_About this task:_
Output the complete listing exactly.

*** Data ***

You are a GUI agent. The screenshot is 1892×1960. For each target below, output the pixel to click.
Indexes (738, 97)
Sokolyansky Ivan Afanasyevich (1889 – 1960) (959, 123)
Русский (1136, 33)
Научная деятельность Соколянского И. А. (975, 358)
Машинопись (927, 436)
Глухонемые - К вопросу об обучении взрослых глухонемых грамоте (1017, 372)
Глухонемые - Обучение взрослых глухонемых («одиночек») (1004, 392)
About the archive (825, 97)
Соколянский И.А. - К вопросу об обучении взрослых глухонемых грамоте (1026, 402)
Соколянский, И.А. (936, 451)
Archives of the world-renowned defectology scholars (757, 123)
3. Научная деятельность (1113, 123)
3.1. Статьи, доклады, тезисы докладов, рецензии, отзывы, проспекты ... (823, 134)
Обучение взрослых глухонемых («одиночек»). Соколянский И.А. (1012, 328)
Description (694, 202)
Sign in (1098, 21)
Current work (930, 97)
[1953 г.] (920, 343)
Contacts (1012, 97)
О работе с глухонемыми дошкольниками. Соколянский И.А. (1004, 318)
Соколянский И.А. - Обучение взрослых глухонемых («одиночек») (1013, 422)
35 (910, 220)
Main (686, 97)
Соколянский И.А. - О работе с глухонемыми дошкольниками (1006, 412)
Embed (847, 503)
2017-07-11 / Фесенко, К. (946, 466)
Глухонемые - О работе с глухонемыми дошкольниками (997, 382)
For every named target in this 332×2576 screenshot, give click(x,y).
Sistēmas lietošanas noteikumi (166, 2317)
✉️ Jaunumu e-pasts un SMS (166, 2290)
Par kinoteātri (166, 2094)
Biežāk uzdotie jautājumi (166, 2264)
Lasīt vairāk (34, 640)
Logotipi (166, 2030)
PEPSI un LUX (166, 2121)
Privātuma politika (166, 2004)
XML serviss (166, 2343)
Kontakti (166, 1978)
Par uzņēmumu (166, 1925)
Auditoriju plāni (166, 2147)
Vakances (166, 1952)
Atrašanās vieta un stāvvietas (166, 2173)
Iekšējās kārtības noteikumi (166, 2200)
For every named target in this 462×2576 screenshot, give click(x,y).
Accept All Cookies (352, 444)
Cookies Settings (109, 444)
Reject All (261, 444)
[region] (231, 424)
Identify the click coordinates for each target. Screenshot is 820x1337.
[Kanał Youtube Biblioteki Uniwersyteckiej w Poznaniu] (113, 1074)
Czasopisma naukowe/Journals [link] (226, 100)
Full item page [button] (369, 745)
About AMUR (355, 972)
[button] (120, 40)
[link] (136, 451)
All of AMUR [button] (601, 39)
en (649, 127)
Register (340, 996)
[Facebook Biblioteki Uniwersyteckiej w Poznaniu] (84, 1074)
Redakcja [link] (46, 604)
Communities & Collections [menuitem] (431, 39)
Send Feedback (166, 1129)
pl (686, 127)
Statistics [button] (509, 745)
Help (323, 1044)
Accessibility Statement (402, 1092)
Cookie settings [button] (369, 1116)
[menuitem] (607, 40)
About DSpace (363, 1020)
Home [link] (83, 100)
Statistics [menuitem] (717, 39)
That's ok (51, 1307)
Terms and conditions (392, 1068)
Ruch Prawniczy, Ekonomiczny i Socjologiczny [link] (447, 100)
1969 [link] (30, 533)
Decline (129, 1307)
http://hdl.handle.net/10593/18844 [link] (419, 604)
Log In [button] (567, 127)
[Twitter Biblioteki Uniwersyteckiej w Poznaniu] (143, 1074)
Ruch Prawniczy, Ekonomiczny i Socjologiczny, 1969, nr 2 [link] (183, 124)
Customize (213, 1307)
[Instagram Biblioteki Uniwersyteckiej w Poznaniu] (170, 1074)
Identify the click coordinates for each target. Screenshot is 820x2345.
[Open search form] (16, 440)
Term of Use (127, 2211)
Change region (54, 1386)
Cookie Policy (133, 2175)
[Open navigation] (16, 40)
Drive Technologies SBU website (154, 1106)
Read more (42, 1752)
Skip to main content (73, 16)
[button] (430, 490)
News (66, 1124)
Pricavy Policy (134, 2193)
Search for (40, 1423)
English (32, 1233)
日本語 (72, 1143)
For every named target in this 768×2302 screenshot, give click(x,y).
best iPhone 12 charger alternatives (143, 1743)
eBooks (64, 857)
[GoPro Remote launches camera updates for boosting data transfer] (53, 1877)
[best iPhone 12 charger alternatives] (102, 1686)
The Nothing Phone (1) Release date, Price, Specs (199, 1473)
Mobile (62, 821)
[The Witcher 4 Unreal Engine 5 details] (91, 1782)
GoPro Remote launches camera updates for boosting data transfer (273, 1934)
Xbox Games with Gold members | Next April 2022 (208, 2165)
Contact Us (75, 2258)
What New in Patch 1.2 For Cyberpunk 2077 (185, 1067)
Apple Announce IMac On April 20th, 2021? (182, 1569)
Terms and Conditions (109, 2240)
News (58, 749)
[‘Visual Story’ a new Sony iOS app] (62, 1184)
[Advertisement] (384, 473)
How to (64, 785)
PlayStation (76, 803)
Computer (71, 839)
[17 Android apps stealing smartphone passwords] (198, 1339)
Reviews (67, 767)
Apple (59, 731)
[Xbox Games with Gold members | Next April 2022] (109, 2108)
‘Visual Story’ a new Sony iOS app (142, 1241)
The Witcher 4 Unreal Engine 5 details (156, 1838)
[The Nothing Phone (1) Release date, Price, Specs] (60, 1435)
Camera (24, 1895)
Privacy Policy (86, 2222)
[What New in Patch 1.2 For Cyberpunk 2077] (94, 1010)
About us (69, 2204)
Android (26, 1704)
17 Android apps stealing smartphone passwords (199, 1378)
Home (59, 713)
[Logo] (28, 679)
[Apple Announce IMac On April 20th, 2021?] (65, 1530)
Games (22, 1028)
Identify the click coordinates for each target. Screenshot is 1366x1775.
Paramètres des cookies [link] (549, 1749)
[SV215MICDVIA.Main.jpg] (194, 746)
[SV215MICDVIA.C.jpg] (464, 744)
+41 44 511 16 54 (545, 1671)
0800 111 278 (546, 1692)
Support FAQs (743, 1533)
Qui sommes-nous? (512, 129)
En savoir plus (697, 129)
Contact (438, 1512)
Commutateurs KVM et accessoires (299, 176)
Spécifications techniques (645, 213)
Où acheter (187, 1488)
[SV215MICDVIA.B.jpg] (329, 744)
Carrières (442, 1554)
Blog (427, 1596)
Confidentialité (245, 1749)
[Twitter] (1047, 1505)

*** End of Data ***

_Written reply:_
You are a GUI agent. The screenshot is 1892×1960. For each target below, output the pixel to click.
Indexes (738, 97)
Sokolyansky Ivan Afanasyevich (1889 – 1960) (959, 123)
Русский (1136, 33)
Научная деятельность Соколянского И. А. (975, 358)
Машинопись (927, 436)
Глухонемые - К вопросу об обучении взрослых глухонемых грамоте (1017, 372)
Глухонемые - Обучение взрослых глухонемых («одиночек») (1004, 392)
About the archive (825, 97)
Соколянский И.А. - К вопросу об обучении взрослых глухонемых грамоте (1026, 402)
Соколянский, И.А. (936, 451)
Archives of the world-renowned defectology scholars (757, 123)
3. Научная деятельность (1113, 123)
3.1. Статьи, доклады, тезисы докладов, рецензии, отзывы, проспекты ... (823, 134)
Обучение взрослых глухонемых («одиночек»). Соколянский И.А. (1012, 328)
Description (694, 202)
Sign in (1098, 21)
Current work (930, 97)
[1953 г.] (920, 343)
Contacts (1012, 97)
О работе с глухонемыми дошкольниками. Соколянский И.А. (1004, 318)
Соколянский И.А. - Обучение взрослых глухонемых («одиночек») (1013, 422)
35 (910, 220)
Main (686, 97)
Соколянский И.А. - О работе с глухонемыми дошкольниками (1006, 412)
Embed (847, 503)
2017-07-11 / Фесенко, К. (946, 466)
Глухонемые - О работе с глухонемыми дошкольниками (997, 382)
For every named target in this 332×2576 screenshot, give click(x,y).
Sistēmas lietošanas noteikumi (166, 2317)
✉️ Jaunumu e-pasts un SMS (166, 2290)
Par kinoteātri (166, 2094)
Biežāk uzdotie jautājumi (166, 2264)
Lasīt vairāk (34, 640)
Logotipi (166, 2030)
PEPSI un LUX (166, 2121)
Privātuma politika (166, 2004)
XML serviss (166, 2343)
Kontakti (166, 1978)
Par uzņēmumu (166, 1925)
Auditoriju plāni (166, 2147)
Vakances (166, 1952)
Atrašanās vieta un stāvvietas (166, 2173)
Iekšējās kārtības noteikumi (166, 2200)
For every named target in this 462×2576 screenshot, give click(x,y).
Accept All Cookies (352, 444)
Cookies Settings (109, 444)
Reject All (261, 444)
[region] (231, 424)
Identify the click coordinates for each target. Screenshot is 820x1337.
[Kanał Youtube Biblioteki Uniwersyteckiej w Poznaniu] (113, 1074)
Czasopisma naukowe/Journals [link] (226, 100)
Full item page [button] (369, 745)
About AMUR (355, 972)
[button] (120, 40)
[link] (136, 451)
All of AMUR [button] (601, 39)
en (649, 127)
Register (340, 996)
[Facebook Biblioteki Uniwersyteckiej w Poznaniu] (84, 1074)
Redakcja [link] (46, 604)
Communities & Collections [menuitem] (431, 39)
Send Feedback (166, 1129)
pl (686, 127)
Statistics [button] (509, 745)
Help (323, 1044)
Accessibility Statement (402, 1092)
Cookie settings [button] (369, 1116)
[menuitem] (607, 40)
About DSpace (363, 1020)
Home [link] (83, 100)
Statistics [menuitem] (717, 39)
That's ok (51, 1307)
Terms and conditions (392, 1068)
Ruch Prawniczy, Ekonomiczny i Socjologiczny [link] (447, 100)
1969 [link] (30, 533)
Decline (129, 1307)
http://hdl.handle.net/10593/18844 [link] (419, 604)
Log In [button] (567, 127)
[Twitter Biblioteki Uniwersyteckiej w Poznaniu] (143, 1074)
Ruch Prawniczy, Ekonomiczny i Socjologiczny, 1969, nr 2 [link] (183, 124)
Customize (213, 1307)
[Instagram Biblioteki Uniwersyteckiej w Poznaniu] (170, 1074)
Identify the click coordinates for each target. Screenshot is 820x2345.
[Open search form] (16, 440)
Term of Use (127, 2211)
Change region (54, 1386)
Cookie Policy (133, 2175)
[Open navigation] (16, 40)
Drive Technologies SBU website (154, 1106)
Read more (42, 1752)
Skip to main content (73, 16)
[button] (430, 490)
News (66, 1124)
Pricavy Policy (134, 2193)
Search for (40, 1423)
English (32, 1233)
日本語 (72, 1143)
For every named target in this 768×2302 screenshot, give click(x,y).
best iPhone 12 charger alternatives (143, 1743)
eBooks (64, 857)
[GoPro Remote launches camera updates for boosting data transfer] (53, 1877)
[best iPhone 12 charger alternatives] (102, 1686)
The Nothing Phone (1) Release date, Price, Specs (199, 1473)
Mobile (62, 821)
[The Witcher 4 Unreal Engine 5 details] (91, 1782)
GoPro Remote launches camera updates for boosting data transfer (273, 1934)
Xbox Games with Gold members | Next April 2022 (208, 2165)
Contact Us (75, 2258)
What New in Patch 1.2 For Cyberpunk 2077 (185, 1067)
Apple Announce IMac On April 20th, 2021? (182, 1569)
Terms and Conditions (109, 2240)
News (58, 749)
[‘Visual Story’ a new Sony iOS app] (62, 1184)
[Advertisement] (384, 473)
How to (64, 785)
PlayStation (76, 803)
Computer (71, 839)
[17 Android apps stealing smartphone passwords] (198, 1339)
Reviews (67, 767)
Apple (59, 731)
[Xbox Games with Gold members | Next April 2022] (109, 2108)
‘Visual Story’ a new Sony iOS app (142, 1241)
The Witcher 4 Unreal Engine 5 details (156, 1838)
[The Nothing Phone (1) Release date, Price, Specs] (60, 1435)
Camera (24, 1895)
Privacy Policy (86, 2222)
[What New in Patch 1.2 For Cyberpunk 2077] (94, 1010)
About us (69, 2204)
Android (26, 1704)
17 Android apps stealing smartphone passwords (199, 1378)
Home (59, 713)
[Logo] (28, 679)
[Apple Announce IMac On April 20th, 2021?] (65, 1530)
Games (22, 1028)
Identify the click coordinates for each target. Screenshot is 1366x1775.
Paramètres des cookies [link] (549, 1749)
[SV215MICDVIA.Main.jpg] (194, 746)
[SV215MICDVIA.C.jpg] (464, 744)
+41 44 511 16 54 (545, 1671)
0800 111 278 (546, 1692)
Support FAQs (743, 1533)
Qui sommes-nous? (512, 129)
En savoir plus (697, 129)
Contact (438, 1512)
Commutateurs KVM et accessoires (299, 176)
Spécifications techniques (645, 213)
Où acheter (187, 1488)
[SV215MICDVIA.B.jpg] (329, 744)
Carrières (442, 1554)
Blog (427, 1596)
Confidentialité (245, 1749)
[Twitter] (1047, 1505)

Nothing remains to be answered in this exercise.